» TEXT SHOWN
┌──

The beloved band The Doubleclicks are back with a new album that’s already topping Billboard charts. The geeky, insightful, empowering sibling duo of Laser Malena-Webber and Aubrey Turner have described this new album, titled The Book Was Better, as “a comedy album,” which might seem like an obvious statement if you’re familiar with their work.

But their last album, Love Problems, was a bit sadder—or perhaps more serious. In a way, The Book Was Better is a return to form, leaning back into those comedy roots. In true Doubleclicks fashion, though, those “lighter” songs still manage to tackle incredibly personal issues from boundaries and consent to gender identity.

I was lucky enough to speak with Laser and Aubrey about their new album, which is available now.

The Mary Sue: I’d love to talk about your use of metaphors throughout your work. You seem to use these big metaphors to describe more personal things–like superpowers for self-care and empathy, but then you also use these smaller images as a way to access bigger ideas, like gaming as a metaphor for gender identity. On top of that, on every album, you tend to have at least one song that is just a total emotion gut-punch. I’m wondering how you come up with your metaphors and if you’re aware going in of which ones are going to resonate especially hard with listeners?

Laser: Well the metaphors come from the stuff we’re interested in. We’ve spent a lot of time being classified as a nerd band–which we have no problem with–but we don’t really write a song about video games or dinosaurs so much as we write a song about growing up or gender or whatever. And then we include the imagery that we like and that we know that our audience and our friends are into. But really it’s stuff that occurs to us—like for example, “I’m Winning,” I think a lot about, about games and about victory conditions, because I love games and I love finding various different ways to win. And so when that kind of came to me, I was very excited about sharing that one.

I think that just like with any nerd, that we related everything to pop culture or the stuff we like or to the kind of media we’re consuming. But you never really know how a song is going to be received until you release it. Fortunately, we kind of constantly really stuff. So a lot of the songs on this album, for example, were released via a podcast called You Should Write a Song About That. And it has a very small audience but those people really gave us a good impression of what people were going to like and what people were gonna react to. Basically immediately after we wrote the song, we got feedback. We’re that band that always just puts things right out on the Internet.

ser Malena-Webber and Aubrey Turner of the Doubleclicks dressed in capes and crowns.

TMS: I have to say that I really love the idea of using cats as an inroad to talk about boundaries and consent. When I fell in love with your work, I had zero cats and now I have three cats and I thought I understood your songs about cats before, but now I really see the truth of them.

Laser: Yeah, cats are the best. I mean, when we started the band, I didn’t personally have a cat. We had cats in our world and in our neighborhood who would wander into our house. But yeah, cats are great. And the song “Boundaries” is really just so true about my beautiful cat Marzipan. It’s one of the things I love about cats, is they’ll tell you what they want and how to make them happy. And that’s all I want, is to know how to help people in a way that makes them comfortable. It’s so good in a relationship, to know what’s going to help and hurt somebody and it’s good with a cat as well.

└──

» PROVIDED DATA
┌──

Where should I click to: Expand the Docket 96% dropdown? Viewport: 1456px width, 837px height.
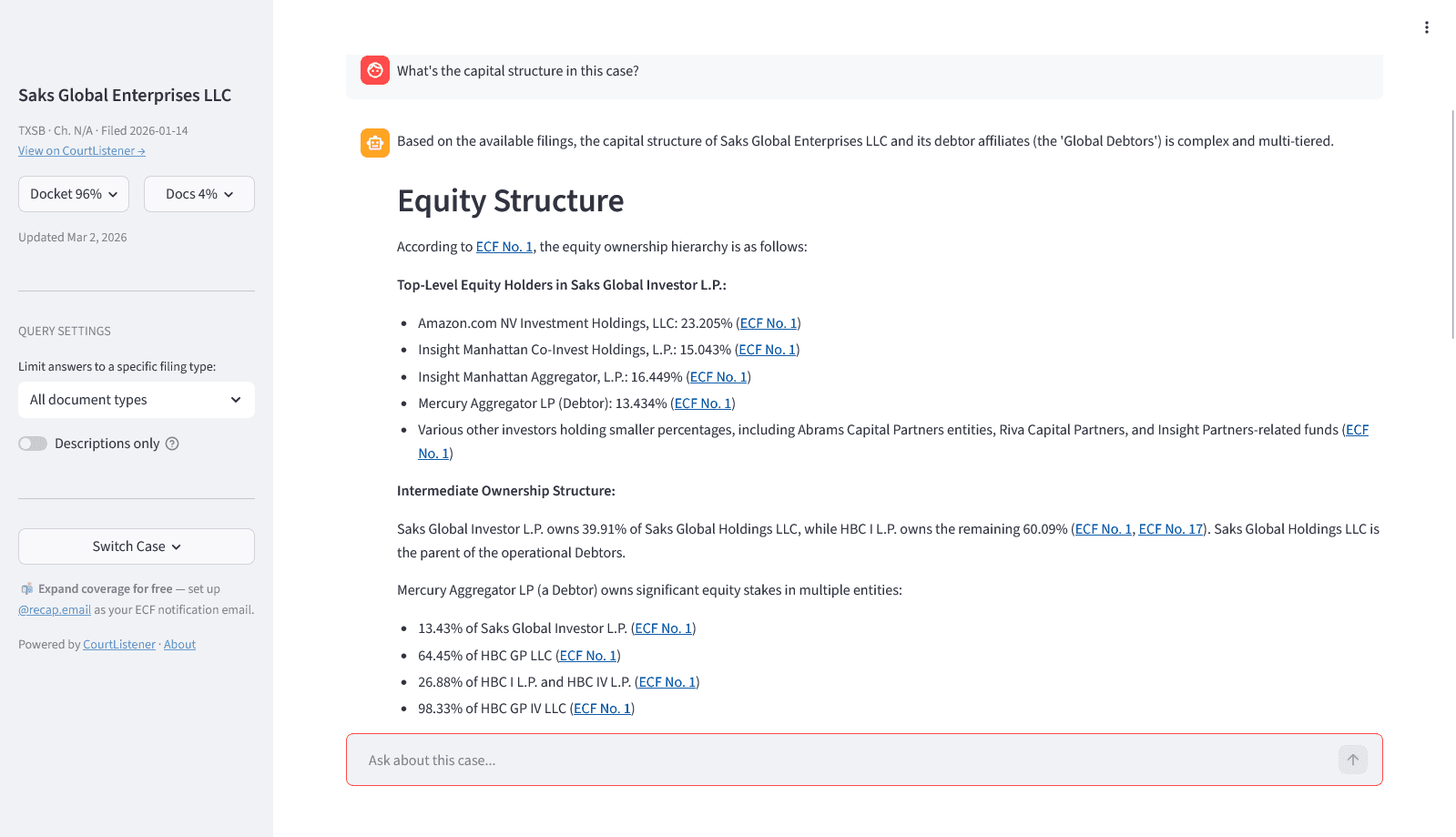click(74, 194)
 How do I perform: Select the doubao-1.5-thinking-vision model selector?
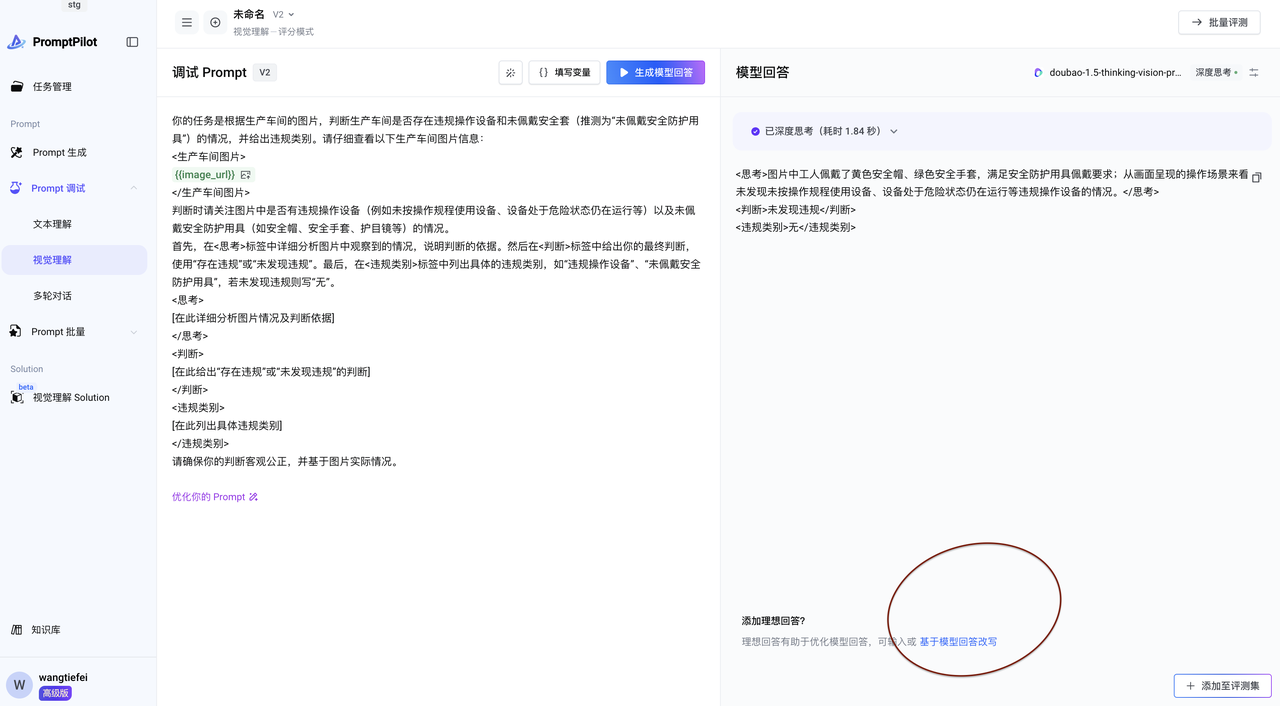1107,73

└──
┌──

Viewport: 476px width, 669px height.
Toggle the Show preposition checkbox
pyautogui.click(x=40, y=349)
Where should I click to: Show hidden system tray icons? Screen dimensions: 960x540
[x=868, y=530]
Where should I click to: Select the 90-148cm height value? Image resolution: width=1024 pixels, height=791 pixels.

└──

» REQUIREMENT 1
Answer these about the Doubleclicks interview:
(a) What is the title of the duo's new album?
(b) What was the name of their previous album?
(c) What is the name of Laser's cat?
» REQUIREMENT 2
Transcribe the part of the Doubleclicks interview starting at "Laser: Yeah, cats" and ending at "cat as well.".
» REQUIREMENT 3
Pick up the Doubleclicks interview where it stops and keep it going.

» RESULT 1
(a) The Book Was Better
(b) Love Problems
(c) Marzipan

» RESULT 2
Laser: Yeah, cats are the best. I mean, when we started the band, I didn’t personally have a cat. We had cats in our world and in our neighborhood who would wander into our house. But yeah, cats are great. And the song “Boundaries” is really just so true about my beautiful cat Marzipan. It’s one of the things I love about cats, is they’ll tell you what they want and how to make them happy. And that’s all I want, is to know how to help people in a way that makes them comfortable. It’s so good in a relationship, to know what’s going to help and hurt somebody and it’s good with a cat as well.

» RESULT 3
TMS: Laser, you’ve talked about how your last album, Love Problems, and also how your last interview with the Mary Sue both played a role in you coming out as non-binary. How did that happen?

Laser: Yeah, we had a song on the last album called “Women Know Math,” which is a great song and I stand by it, it’s really nice. But in talking about that song, specifically with The Mary Sue in an interview which was really, really fun, the question was something like, “gender is a love problem, but could it also be a solution?” And immediately I was like, “No! What are you talking about?! Gender is bad! It’s so bad!” And I, like, fell into a depression about it. And it took a while for me to sort of process those feelings. Like, why does just thinking about gender and my gender specifically make me so uncomfortable and angry?

And that’s when I sort of came to this conclusion about something that had been in the back of my mind for basically my whole life, which is that I wasn’t doing gender right. (Laughs.) I wasn’t presenting the way that I really wished I could. Basically immediately after that, Aubrey and I had a good conversation and I was able to sort of figure out my stuff and do a lot more research into non-binary gender identities and kind of test the waters of that being part of my existence, which is something I recommend for people who are also questioning. It was recommended to me that I just try with a trusted friend and see if them using different pronouns for you or a different names feels right. And so that’s how I started. And it has changed my life. It has made me so much happier as you can tell in the song “I’m Winning.” It just has transformed me from a person who feels like I am trying to fit into a role that will never fit me into somebody who feels like I am doing exactly what I should do (at least in terms of gender). And that has really, really, really made me happy.

TMS: Is there a through-line for this album or any of your albums or is it just a collection of things that are important to you at that moment in time?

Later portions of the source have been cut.